My mind wonders and wanders as four images dance like fireflies in front of my psyche. One is the news I just heard that the spy computer that was captured from Roger Khan was purchased by the Government of Guyana as stated by the CEO of the company that sold the laptop to the Guyana Government. He was giving evidence in court. Shouldn’t this be the end of the PPP Government and we can move on to another stage of the emancipation of mind, body and spirit?
The second psychological sound I hear is the anguish of Bonita Bone. I knew Bonita from our days in the WPA. I remember her sitting on the sofa in my student apartment of the University of Toronto telling me of something I will always hold against Cheddi Jagan. This is a memory I have of Bonita Bone.
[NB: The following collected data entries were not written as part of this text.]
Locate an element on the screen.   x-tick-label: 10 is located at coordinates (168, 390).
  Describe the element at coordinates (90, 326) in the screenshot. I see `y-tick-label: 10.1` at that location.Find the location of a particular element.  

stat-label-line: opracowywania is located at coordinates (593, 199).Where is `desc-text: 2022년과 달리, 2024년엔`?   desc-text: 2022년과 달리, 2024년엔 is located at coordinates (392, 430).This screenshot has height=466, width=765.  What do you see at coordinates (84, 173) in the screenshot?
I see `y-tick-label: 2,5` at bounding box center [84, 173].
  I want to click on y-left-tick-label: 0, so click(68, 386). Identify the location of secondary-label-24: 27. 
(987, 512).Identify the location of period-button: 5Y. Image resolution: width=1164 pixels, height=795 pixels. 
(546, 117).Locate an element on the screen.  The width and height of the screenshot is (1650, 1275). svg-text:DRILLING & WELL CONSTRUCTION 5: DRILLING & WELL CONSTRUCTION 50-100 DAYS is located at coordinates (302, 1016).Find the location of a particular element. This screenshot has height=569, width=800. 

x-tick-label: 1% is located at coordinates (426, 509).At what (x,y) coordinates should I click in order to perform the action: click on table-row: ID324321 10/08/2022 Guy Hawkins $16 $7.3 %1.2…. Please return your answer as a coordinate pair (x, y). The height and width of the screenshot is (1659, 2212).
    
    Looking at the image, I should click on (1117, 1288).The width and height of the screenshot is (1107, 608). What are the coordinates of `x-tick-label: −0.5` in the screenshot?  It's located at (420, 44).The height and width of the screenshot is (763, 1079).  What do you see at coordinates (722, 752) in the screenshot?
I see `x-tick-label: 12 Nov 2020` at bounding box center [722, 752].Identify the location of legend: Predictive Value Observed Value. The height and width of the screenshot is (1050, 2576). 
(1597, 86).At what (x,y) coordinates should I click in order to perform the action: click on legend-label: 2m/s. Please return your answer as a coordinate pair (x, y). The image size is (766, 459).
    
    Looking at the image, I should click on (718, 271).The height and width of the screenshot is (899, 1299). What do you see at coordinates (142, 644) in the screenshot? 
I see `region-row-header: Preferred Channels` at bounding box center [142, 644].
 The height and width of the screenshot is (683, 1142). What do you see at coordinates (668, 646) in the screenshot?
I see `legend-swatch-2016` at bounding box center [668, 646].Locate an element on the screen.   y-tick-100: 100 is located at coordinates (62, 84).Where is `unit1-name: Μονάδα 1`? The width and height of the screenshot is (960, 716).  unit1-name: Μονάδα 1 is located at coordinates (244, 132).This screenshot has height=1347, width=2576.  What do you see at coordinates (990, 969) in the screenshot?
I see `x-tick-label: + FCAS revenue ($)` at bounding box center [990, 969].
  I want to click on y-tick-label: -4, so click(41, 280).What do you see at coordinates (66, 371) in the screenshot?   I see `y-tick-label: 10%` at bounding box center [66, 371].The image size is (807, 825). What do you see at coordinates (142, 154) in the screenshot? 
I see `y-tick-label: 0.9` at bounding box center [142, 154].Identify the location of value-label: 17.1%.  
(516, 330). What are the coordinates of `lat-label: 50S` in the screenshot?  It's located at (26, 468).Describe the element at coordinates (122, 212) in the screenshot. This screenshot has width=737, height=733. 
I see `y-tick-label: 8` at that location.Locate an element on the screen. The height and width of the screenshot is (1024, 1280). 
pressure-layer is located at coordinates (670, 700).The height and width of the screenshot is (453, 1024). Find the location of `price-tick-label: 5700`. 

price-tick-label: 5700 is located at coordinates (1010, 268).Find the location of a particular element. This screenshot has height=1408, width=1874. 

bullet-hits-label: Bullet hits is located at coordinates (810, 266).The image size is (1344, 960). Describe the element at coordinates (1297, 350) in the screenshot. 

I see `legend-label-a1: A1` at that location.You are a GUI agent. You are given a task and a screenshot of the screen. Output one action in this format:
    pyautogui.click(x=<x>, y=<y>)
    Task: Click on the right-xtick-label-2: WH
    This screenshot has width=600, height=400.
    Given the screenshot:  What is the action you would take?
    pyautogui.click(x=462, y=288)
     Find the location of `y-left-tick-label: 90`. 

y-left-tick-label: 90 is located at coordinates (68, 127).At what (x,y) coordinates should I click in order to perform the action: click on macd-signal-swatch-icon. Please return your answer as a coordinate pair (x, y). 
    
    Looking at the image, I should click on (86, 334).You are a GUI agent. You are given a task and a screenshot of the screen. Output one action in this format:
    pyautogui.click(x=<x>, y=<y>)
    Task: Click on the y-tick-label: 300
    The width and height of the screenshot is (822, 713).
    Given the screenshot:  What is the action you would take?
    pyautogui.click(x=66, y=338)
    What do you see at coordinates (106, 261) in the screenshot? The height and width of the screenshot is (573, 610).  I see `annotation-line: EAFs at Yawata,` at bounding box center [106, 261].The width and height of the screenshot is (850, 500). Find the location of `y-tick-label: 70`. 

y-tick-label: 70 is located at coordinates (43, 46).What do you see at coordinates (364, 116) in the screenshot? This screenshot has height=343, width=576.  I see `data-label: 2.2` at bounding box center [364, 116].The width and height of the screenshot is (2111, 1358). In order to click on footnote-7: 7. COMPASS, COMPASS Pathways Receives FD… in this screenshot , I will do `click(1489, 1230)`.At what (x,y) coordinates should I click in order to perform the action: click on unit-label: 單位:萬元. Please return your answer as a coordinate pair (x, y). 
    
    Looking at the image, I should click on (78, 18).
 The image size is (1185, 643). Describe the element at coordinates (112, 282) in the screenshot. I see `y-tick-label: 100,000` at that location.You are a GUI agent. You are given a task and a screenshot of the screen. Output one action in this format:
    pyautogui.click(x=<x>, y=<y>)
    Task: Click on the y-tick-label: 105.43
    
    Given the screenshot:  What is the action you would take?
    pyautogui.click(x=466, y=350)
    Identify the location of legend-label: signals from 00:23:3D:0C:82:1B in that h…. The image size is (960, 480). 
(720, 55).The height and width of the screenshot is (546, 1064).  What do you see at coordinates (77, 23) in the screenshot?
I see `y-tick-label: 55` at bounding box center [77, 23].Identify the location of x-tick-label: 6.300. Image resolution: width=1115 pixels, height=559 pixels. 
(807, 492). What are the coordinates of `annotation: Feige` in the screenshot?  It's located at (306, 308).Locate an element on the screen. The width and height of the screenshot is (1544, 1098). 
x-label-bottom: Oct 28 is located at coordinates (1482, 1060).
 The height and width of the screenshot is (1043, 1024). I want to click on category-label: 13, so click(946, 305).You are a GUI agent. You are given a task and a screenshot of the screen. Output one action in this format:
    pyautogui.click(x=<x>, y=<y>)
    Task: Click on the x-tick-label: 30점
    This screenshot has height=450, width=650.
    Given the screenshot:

She explained to me that Jagan had told Walter Rodney that it was not necessary for the WPA to be on the sugar belt and in the Indian country side since the Indians were already a converted people. According to Jagan, the WPA should concentrate on winning the cities. Jagan was subtly preserving his ethnic enclaves.
On this day, the emancipation of the African slaves that came to this land, can we ordinary humans understand what is taking place in the psyche of Bonita Bone?
She endured the death of a Black freedom fighter, Walter Rodney. She saw a Government she deemed a dictatorship brutalising and killing people. The knives of that dictatorship were blunted after 1992.
Then guns replaced steel. And Bonita Bone saw another of her close associate, another Black Guyanese, murdered, Ronald Waddell. Bonita Bone must be wondering in her lonely corner if anything changes in life. Times like these the famous French saying echoes through the walls of the mental prison of most Guyanese except those who benefit today from the spoils of elected dictatorship –  “God is dead, Marx is dead , and I’m not feeling too well myself.”
Is Bonita Bone feeling well after hearing who killed Ronald Waddell?
This brings me to the torment that is a thread that knits all Emancipation Day celebrations together since Dr. Jagan died. Are African Guyanese regretting that they alienated themselves from the PNC Government of Forbes Burnham, helped to weaken that Government and today created their own reenactment of bondage?
Few analysts, political observers and independent thinkers would be so barefaced to deny that the PPP Government has devastatingly diminished the political, social and economic foundations of the African Guyanese? If a scholar is aware on what factors the African existence depends on in this country, then that analyst should be exceedingly concerned with the future of the African Guyanese.
I go places in Georgetown, and each time I set my eyes on the people that pass my way as I eat my food or sip on my coffee or drink my beverage, I feel the chemistry of despair discomfiting my mind as I watch who is spending money dining and who are looking like the elites in the society.
When you are a researcher in the social sciences, these class manifestations appear in front of you like wild horses coming your way. Finally, shouldn’t President Jagdeo have politely said to the Jamaican Prime Minister that nationalism compels him to spend Emancipation Day with his own people?
Should a leader enjoy the celebrations of Emancipation Day in another country rather than his own? Isn’t that a time when the leader out of love of country seeks to bond with those who are his country folks?
I guess stranger things have happened in this tragic land.